Christianity and economics have had a turbulent relationship for the last two-thousand years.
I suppose that I have friends that are quite hostile to the idea of a wealthy Christian. I know that at times I have felt the same way. I think that there is a fundamental understanding of the Gospel as total renunciation that is appealing to neophytes.
In fact, business in general has a hard time of it these days. Many people associate business and moneymaking with screwing people. This doesn't have to be the case.
Commerce is the life blood of culture. It is a way of sharing responsibilities in the community and making our neighbor's lives better. Any part of a community that is cut off from this life blood will eventually wither and die.

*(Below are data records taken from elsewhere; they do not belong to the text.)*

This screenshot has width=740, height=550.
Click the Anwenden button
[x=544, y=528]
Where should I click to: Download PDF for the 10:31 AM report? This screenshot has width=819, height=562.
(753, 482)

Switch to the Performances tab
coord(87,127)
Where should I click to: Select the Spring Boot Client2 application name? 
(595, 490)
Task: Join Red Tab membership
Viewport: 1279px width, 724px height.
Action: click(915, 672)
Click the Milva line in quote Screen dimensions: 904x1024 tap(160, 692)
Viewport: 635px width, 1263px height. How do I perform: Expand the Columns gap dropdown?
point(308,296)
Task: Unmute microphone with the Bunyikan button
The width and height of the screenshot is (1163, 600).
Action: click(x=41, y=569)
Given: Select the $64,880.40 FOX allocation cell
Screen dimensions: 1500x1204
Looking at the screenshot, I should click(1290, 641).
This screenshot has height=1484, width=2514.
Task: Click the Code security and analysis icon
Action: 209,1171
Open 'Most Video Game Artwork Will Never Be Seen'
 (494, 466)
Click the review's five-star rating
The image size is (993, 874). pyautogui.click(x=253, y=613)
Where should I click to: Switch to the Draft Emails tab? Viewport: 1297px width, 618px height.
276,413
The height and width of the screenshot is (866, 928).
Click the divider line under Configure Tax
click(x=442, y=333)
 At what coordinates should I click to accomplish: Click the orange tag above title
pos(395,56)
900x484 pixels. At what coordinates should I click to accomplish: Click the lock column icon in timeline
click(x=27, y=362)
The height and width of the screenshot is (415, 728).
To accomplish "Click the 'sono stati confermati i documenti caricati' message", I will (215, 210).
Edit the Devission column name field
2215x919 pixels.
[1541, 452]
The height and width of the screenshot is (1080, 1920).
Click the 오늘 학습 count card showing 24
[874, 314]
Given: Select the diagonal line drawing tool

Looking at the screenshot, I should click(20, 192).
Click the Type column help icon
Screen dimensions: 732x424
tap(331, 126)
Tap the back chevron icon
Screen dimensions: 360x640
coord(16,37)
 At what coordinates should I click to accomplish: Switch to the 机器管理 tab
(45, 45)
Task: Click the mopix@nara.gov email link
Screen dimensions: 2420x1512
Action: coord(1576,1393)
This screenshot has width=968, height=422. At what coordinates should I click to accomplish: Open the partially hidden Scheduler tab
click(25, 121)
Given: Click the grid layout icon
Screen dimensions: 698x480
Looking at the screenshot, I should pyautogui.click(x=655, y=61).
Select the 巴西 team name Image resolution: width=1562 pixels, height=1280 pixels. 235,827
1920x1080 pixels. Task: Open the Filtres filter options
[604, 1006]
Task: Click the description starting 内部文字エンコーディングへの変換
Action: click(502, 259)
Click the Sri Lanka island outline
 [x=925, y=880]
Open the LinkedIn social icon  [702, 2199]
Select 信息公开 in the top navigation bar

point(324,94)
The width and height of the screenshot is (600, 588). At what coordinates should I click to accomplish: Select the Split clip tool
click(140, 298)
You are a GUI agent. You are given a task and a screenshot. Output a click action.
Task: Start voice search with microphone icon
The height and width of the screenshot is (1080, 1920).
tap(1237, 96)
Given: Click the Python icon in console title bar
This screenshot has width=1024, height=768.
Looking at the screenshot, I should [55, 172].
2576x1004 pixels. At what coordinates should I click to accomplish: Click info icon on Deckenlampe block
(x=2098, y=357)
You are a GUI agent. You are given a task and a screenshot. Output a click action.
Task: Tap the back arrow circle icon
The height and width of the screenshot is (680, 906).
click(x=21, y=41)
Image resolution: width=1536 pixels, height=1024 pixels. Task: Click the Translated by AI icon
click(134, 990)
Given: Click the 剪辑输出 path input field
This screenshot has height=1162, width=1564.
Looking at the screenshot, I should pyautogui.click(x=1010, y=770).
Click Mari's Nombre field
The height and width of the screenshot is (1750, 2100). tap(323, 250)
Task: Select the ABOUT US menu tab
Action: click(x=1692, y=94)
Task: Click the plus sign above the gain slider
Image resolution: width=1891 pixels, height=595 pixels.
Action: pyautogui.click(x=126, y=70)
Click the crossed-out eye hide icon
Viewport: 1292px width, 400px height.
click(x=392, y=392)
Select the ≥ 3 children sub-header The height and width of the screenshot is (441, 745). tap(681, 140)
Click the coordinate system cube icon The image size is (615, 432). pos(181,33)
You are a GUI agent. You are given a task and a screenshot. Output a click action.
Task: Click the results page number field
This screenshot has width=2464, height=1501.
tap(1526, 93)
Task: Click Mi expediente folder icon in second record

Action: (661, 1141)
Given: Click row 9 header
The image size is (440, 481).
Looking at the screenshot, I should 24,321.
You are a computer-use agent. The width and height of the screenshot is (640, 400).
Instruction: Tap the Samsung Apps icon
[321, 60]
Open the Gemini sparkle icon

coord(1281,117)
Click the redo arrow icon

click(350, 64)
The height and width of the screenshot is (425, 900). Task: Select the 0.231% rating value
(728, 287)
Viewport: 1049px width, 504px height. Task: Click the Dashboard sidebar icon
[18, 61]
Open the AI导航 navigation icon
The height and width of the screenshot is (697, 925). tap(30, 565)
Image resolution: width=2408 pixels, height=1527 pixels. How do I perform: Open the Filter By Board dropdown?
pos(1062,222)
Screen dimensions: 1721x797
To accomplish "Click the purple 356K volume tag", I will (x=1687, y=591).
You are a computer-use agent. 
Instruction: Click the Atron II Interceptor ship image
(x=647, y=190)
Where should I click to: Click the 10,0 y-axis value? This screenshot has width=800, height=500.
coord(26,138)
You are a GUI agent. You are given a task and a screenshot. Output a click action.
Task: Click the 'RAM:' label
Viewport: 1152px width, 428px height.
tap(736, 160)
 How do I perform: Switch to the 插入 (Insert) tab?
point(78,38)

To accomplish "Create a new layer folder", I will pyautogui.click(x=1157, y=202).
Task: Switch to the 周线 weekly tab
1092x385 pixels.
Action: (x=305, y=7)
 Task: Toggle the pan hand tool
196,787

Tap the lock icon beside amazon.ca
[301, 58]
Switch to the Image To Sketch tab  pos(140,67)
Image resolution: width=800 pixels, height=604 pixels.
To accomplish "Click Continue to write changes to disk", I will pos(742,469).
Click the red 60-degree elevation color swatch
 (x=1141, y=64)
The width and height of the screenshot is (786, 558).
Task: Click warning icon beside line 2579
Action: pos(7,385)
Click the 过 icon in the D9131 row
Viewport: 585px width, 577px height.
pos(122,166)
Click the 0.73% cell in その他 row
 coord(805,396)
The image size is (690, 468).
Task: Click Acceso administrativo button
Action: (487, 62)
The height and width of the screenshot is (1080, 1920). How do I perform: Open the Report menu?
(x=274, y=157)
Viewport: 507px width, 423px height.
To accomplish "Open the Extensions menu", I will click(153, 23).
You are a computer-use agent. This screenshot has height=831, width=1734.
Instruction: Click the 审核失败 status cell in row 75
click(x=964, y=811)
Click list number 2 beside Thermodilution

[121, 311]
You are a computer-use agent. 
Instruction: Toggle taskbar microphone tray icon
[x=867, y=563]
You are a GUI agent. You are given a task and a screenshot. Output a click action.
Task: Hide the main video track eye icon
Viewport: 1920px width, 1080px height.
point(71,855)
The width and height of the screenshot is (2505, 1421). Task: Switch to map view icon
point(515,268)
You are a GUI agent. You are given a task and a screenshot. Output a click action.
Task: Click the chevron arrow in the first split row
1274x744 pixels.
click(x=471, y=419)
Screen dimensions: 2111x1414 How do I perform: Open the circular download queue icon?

I think the aversion to business is part of the general aversion to achievement and activitiy that has gripped our culture in recent years. We have built up a "cult of the loser", where the real hero isn't someone who changes things or who undertakes a challenge. The hero for many Americans is the one who exposes the lie, or who resists the oppressor.
Perhaps this is a valid response to a capitalism that has become independently powerful. I mean "independent" in the sense that businesses are no longer accountable to small communities. Companies no longer have to play nice, and often don't. When your market cap is bigger than the GDP of Smallville, and your employee roster is bigger than the population of Smallville, you don't necessarily have to take into account what Smallville thinks about your activities. This is a valid consideration.
The solution isn't to chuck business entirely. This will leave you even more at the mercy of unscrupulous businessmen. The answer is to remind the culture of the principles of ethical business.
And this is where it gets complicated. How do you teach ethics?